A diagnosis of dyslexia may thus function at several different levels and as several different things. On the political level it may be power; once the diagnosis is given there may be privileged access to funding and educational doors may be forced open. On the personal level it may be an alibi explanation, sparing blushes and providing a socially acceptable protection against disgrace and shame. On quite another level, though, it will act as a potent, but unremarked, handicap in the learning of literacy, inducing and entrenching learned helplessness all round. And developmental dyslexia remains controversial and may yet prove to be non-existent. It may even be all four of these different things at one and the same time.

Dyslexia is politically very powerful today. ‘… the media have accepted (why I wonder?) that the case is proven.’ (Martin 1989 p. 19.) The teacher of adult literacy works in an environment where public, management and student all accept the widespread reality of dyslexia. The teacher is obliged (by law, in the UK) to appear to accept it, and to act upon a ‘diagnosis’, even though many find it unconvincing. And dyslexia seems so emollient. ‘Anything so convenient must be right.’ (Galbraith 1962) Dyslexia is nothing if not convenient; it blames the victim, which is such a comfort to everyone else.

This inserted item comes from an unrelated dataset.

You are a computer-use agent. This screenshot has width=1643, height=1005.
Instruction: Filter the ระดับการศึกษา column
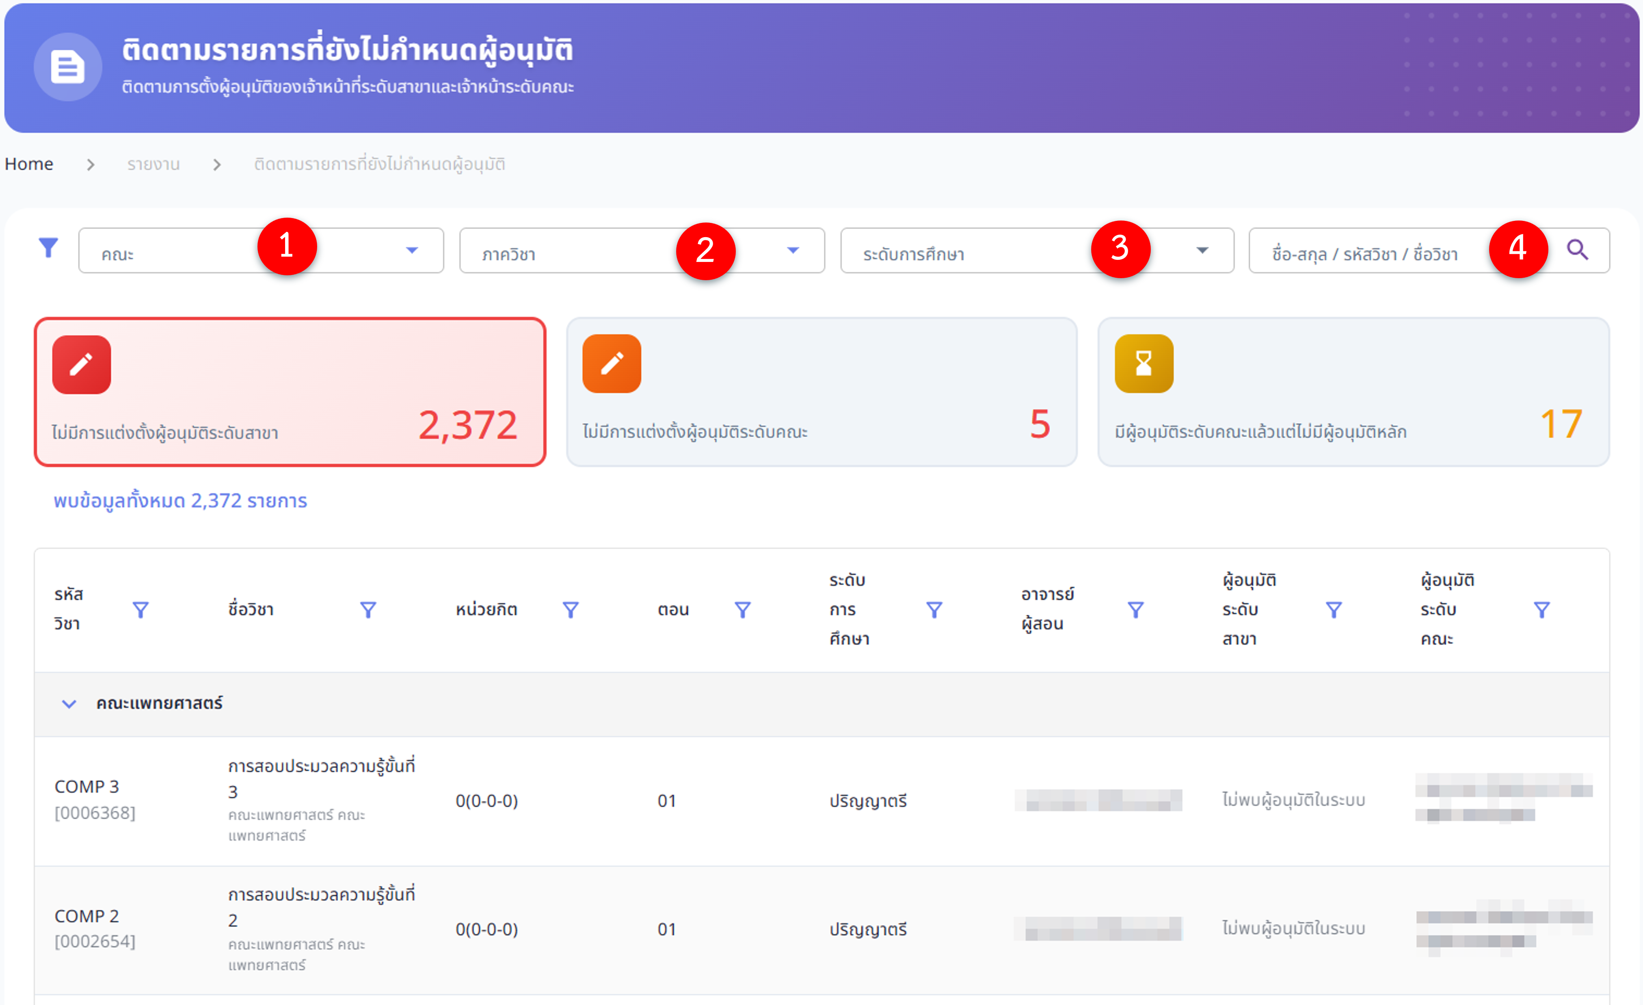pyautogui.click(x=934, y=610)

‘The most important purpose of education may be the inculcation … of a deep, even raucous, scepticism.’ (Galbraith 1962). In part because it is so suspiciously convenient, but also because it may be a subtly but profoundly damaging diagnosis of a condition which may itself be illusory, developmental dyslexia surely merits Galbraith’s ‘deep, even raucous, scepticism.’.

What should we do?

Notwithstanding all the appropriately sceptical above, of course, literacy teachers are commonly faced with students with officially sanctioned diagnoses of dyslexia, sometimes of severe dyslexia. What do you do, if you are unpersuaded? You have three choices: you may challenge the diagnosis, reinforce it or ignore it. What do I do? I am thoroughly unpersuaded, as you have seen, but even I cannot say with absolute certainty that dyslexia does not exist. We all remain too ignorant as yet for dogmatism. For this reason, and also because the diagnosis (at one level and at this moment) may be helpful to the student (it’s certainly better than being regarded as unintelligent), I do not recommend a direct challenge to the diagnosis. Neither, though, do I recommend it be accepted – this will reinforce the disability fantasy (which I believe dyslexia to be) and will, to the exact degree that this fantasy is accepted, induce learned helplessness. I am therefore driven to the third way; the ‘Mmmm...’ approach. When told a student is 'dyslexic' I say ‘Mmmm...’ and then teach as if the diagnosis had never been made; I treat the student as completely ‘normal’. I dismiss dyslexia from my own mind and soon the student will feel it fade from his too. Dyslexia, it has been my experience, eventually withers into forgotten insignificance. It is at this point that educational progress can really begin.